Además, los expedientes digitales han sido protegidos mediante mecanismos de acceso restringido, la autenticación multifactor, y los controles de trazabilidad, que impiden accesos no autorizados o, manipulaciones posteriores a su cierre.
El proceso de almacenamiento ha ido acompañado de un protocolo de cierre formal, que contempla la verificación de que no queden procesos pendientes, que todas las evidencias hayan sido incorporadas al expediente, que se haya documentado la cadena de custodia hasta el final, y que se haya emitido un acta de cierre de investigación, que registre expresamente la fecha de finalización, los responsables de su conclusión, las medidas adoptadas para la conservación de la información y, en su caso, la notificación a las partes interesadas conforme a los principios de transparencia y rendición de cuentas.
Adicionalmente, se ha contemplado el futuro destino de la información almacenada, previendo mecanismos automatizados de supresión segura, o anonimización, cuando expire el plazo legal de conservación, conforme a la política de retención de la organización.
También se ha regulado expresamente la prohibición de uso secundario de la información archivada para fines distintos de aquellos que motivaron la investigación, a fin de evitar cualquier tipo de reutilización indebida, perfilado, acceso no justificado, o, explotación de datos personales sin nueva base legal.
En todo caso, el proceso ha tiene que ser supervisado por el delegado de protección de datos, y los responsables de seguridad de la información de cada organización, quienes deben emitir sus respectivos informes de conformidad, certificando que el procedimiento de cierre y el almacenamiento de la información cumple con los principios de licitud, integridad, confidencialidad, responsabilidad proactiva y protección de datos por diseño.

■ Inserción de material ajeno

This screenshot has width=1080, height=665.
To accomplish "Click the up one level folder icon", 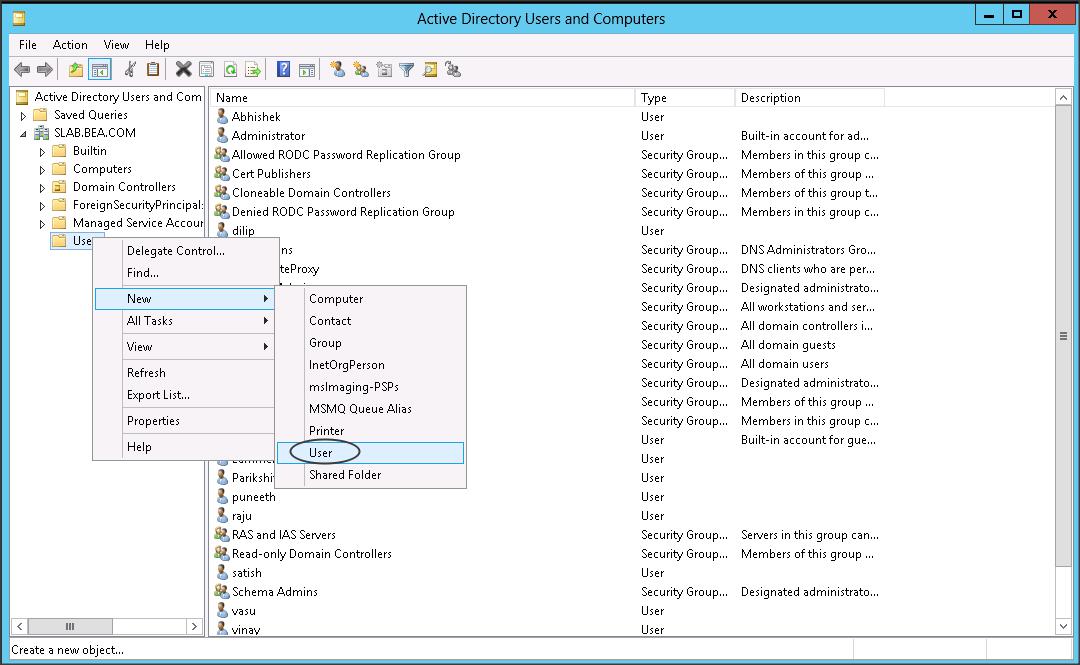I will (76, 69).
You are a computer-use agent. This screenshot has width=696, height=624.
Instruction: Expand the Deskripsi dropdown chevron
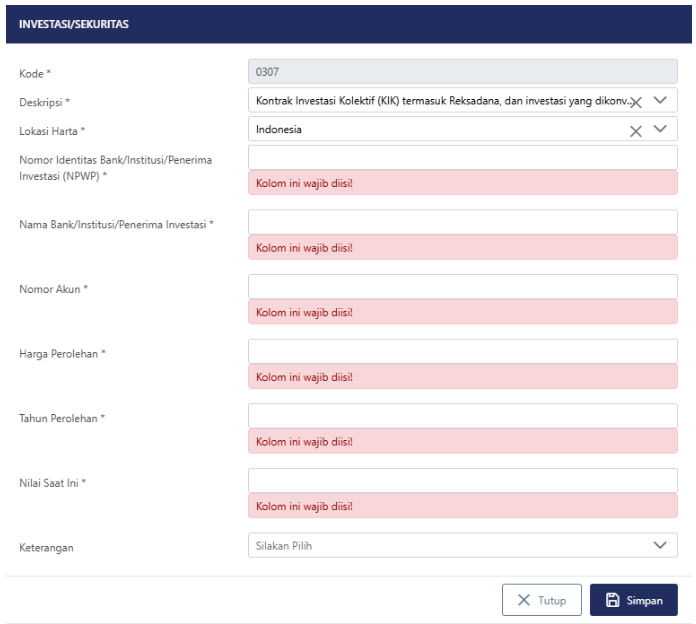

De este modo, el cierre de la investigación no debe significar un mero punto final administrativo, sino una fase esencial en la que se tiene que consolidar la seguridad jurídica del proceso, blindar la validez de los hallazgos, y se preservar de manera ética y legal toda la información, que sustenta las decisiones adoptadas, resguardando con ello, tanto los intereses de la organización, como el de las personas afectadas por el procedimiento de investigación producido.